Jutti making has since become a family occupation with the women embroidering the uppers with an awl while the men construct the shoe using cowhides for the uppers and buffalo hide for the insole.
This vibrantly coloured collection belongs to dear Walter, beautifully embroidered by none other than his Ro.
Note the pointy shoes in pic depicting 19th century Indian musician.
Many thought our Banjaran musician usually performed without shoes, not our Walter who is always very careful about his appearance. That's why he owns the same shoes in twelve different colours.

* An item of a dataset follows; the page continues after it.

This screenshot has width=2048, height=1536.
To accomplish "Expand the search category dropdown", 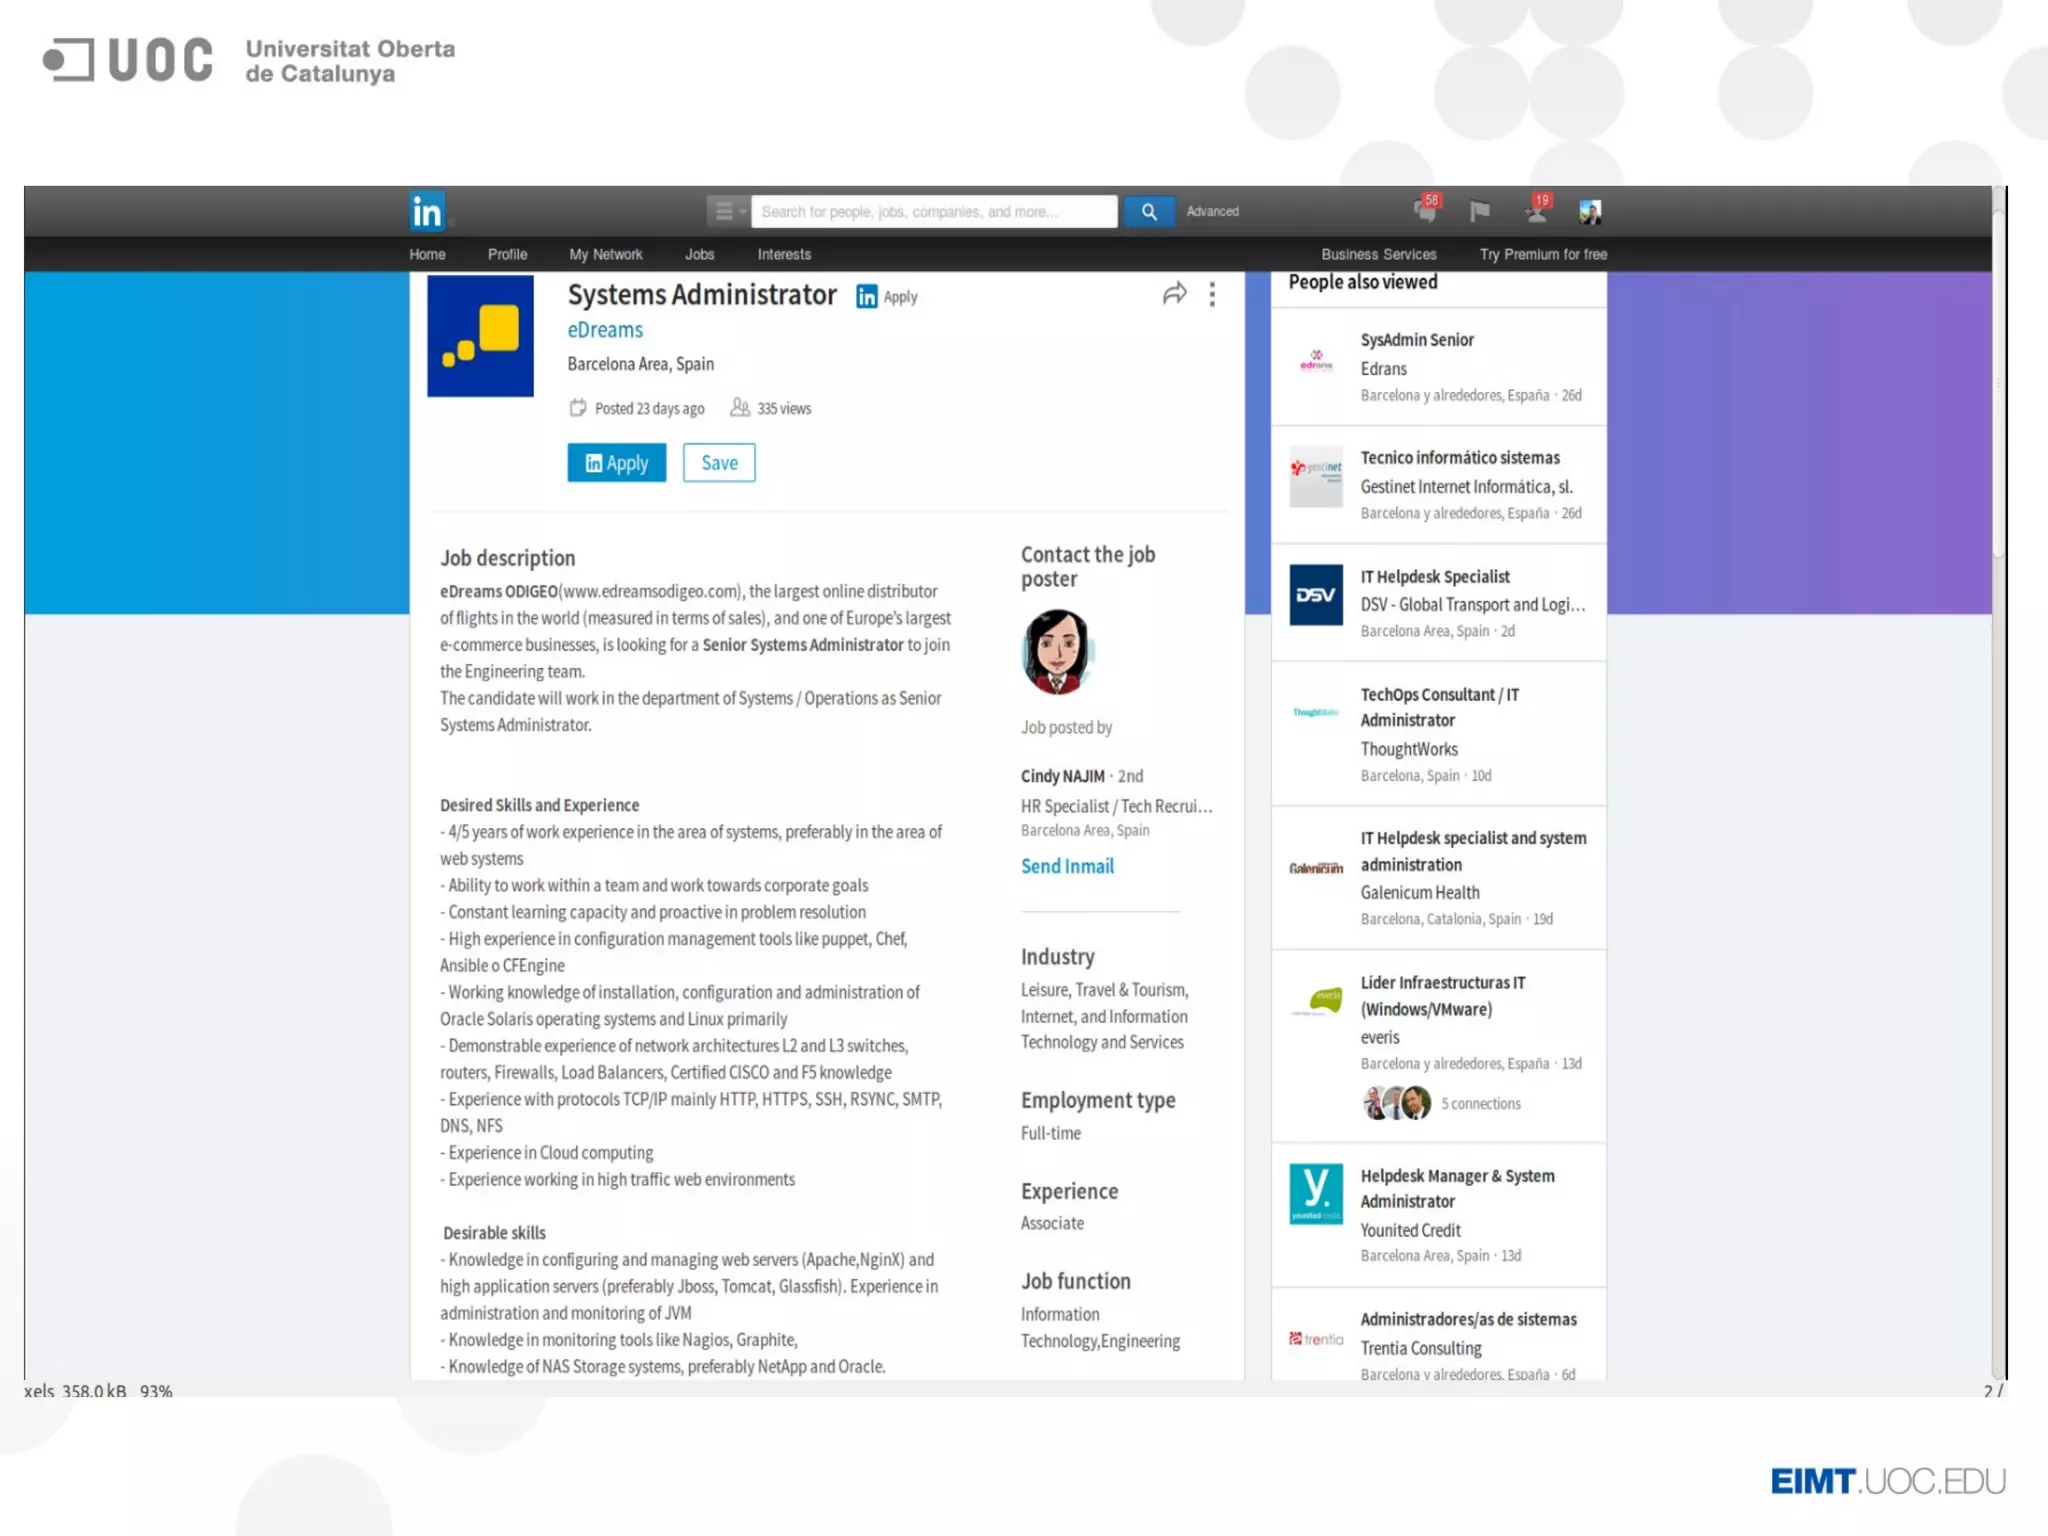I will coord(727,211).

Dear Ro, on the other hand, has only two pairs. Although lacking in quantity when compared to Walter's, these shoes, weaved with hemp dyed in the brightest hues, are no less durable and pretty. These shoes were made for dancing but Ro wears them only on very special occasions like when she is chairing the village meetings.
If you love shoes like me, you will know that the problem is never about buying them. It is always about storing them. That's why Walter is suffering a headache now.
I walked into this old textile shop just down the road from my house for the 1st time 3 weeks ago even though I have stayed in this area since 1992. I saw the trimmings shown here at the 5th pic from the top stashed in a box and in matter of 5 minutes, the sleepy old lady at the shop slashed the price from S$12 a pack to S$8. She told me that the trimmings were made in Bombay (probably true) 9 metres each (not true, some were only 6 and all less than 9) and good value (absolutely true). I bought 14 packets, all different colours and Walter's shoes are the 1st things I made with 12 of them. Ro's shoes are painted.